REFERENZEN - ARCHITEKTUR

zurück zur Übersicht


Creative Commons Lizenzvertrag
Dieses Werk ist lizenziert unter einer Creative Commons Namensnennung - Nicht-kommerziell - Keine Bearbeitung 3.0 Deutschland Lizenz.

 

 

 

Schloss Altenburg, Prinzenpalais - Restaurierung der Fassaden

Das Prinzenpalais ist ein Teil des Altenburger Schlosses. Das Gebäude des jetzigen Prinzenpalais besitzt einen Vorgängerbau aus dem Jahre 1718. Auch dieses Gebäude integrierte bereits Reste früherer Gebäude an der Südseite des Schlosshofareals.

Nach einem verheerenden Brand 1868, bei dem das damalige „Prinzenpalais“ sowie angrenzende Gebäude zerstört bzw. stark beschädigt wurden, erfolgte noch im gleichen Jahr der Beginn des Wiederaufbaus. Bei dem Umbau zum jetzigen Gebäude 1869 wurde der barocke Teil im wesentlichen unverändert gelassen und das Gebäude nach Osten hin um 6 Fensterachsen verlängert. Die barocke Fassadengliederung wurde gestalterisch übernommen, teilweise aber in historistischer Manier ergänzt.

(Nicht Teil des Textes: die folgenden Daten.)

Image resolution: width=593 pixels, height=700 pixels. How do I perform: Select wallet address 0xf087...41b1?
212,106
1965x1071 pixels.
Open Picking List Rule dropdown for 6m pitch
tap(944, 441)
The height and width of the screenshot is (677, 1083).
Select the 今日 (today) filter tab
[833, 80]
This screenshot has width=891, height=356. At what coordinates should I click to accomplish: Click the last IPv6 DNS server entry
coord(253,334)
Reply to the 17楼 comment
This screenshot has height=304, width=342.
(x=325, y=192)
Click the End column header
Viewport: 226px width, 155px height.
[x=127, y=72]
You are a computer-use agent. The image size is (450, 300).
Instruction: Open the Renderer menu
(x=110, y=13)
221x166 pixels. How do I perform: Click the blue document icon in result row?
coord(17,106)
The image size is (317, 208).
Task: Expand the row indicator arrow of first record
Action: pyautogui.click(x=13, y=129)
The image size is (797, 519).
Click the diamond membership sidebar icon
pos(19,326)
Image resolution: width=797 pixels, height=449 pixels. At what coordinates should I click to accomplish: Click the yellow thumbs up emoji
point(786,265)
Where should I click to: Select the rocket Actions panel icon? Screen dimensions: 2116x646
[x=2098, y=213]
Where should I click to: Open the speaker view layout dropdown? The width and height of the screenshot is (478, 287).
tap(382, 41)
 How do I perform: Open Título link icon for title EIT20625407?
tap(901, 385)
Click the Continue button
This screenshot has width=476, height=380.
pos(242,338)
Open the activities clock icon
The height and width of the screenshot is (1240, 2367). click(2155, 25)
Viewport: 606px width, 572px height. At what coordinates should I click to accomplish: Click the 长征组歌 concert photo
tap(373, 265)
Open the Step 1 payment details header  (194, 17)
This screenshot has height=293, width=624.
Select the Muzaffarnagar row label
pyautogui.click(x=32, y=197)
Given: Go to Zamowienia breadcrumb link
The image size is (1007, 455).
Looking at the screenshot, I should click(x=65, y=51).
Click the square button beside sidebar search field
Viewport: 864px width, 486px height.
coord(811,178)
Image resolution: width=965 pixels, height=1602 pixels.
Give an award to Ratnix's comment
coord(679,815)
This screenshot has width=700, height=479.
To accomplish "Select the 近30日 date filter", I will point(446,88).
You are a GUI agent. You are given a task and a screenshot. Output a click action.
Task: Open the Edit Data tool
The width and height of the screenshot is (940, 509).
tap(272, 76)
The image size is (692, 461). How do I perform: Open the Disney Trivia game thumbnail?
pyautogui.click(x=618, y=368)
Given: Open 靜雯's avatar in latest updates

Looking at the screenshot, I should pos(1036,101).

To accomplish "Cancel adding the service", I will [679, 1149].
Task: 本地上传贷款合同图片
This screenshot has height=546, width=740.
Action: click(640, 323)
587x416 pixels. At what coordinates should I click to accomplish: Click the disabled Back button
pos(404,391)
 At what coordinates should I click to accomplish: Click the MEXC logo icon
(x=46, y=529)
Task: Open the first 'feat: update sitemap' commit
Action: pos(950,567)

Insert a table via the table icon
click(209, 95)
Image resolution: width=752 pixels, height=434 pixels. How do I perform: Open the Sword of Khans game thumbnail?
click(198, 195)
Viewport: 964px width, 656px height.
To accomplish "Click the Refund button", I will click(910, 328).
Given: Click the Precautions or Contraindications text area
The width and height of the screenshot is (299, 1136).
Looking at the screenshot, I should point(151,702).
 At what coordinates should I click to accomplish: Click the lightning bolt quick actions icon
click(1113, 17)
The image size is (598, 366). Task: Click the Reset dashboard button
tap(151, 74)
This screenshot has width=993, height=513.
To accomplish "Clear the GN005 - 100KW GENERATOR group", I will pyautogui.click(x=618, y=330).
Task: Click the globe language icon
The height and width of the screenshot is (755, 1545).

Das Fassadenmauerwerk weist eine Besonderheit auf: Es ist nicht homogen, sondern aufgrund der überwiegend noch vorhandenen Reste des barocken Vorgängerbaues in unterschiedlichen Mauerwerksarten errichtet:

Wie durch planungsvorbereitende Untersuchungen ermittelt wurde, erwies sich das Mauerwerk des Prinzenpalais´ insbesondere im Sockelbereich stark feuchte- und schadsalzbelastet. Es wurden z.T. extrem hohe Konzentrationen an Natrium- und Magnesiumsulfaten, lokal außerdem sehr hohe Belastungen durch Chloride und Nitrate nachgewiesen. Die Sanierungskonzeption wurde deshalb auf die vorhandene hohe Belastungssituation an der Fassade abgestimmt. Es erfolgten grundlegende Maßnahmen zur Verringerung der Schadbelastung im äußeren Mauerwerksbereich. Für den Neuverputz wurden unterschiedliche, auf die konkrete lokale Belastungssituation hin abgestimmte Putzsysteme eingesetzt.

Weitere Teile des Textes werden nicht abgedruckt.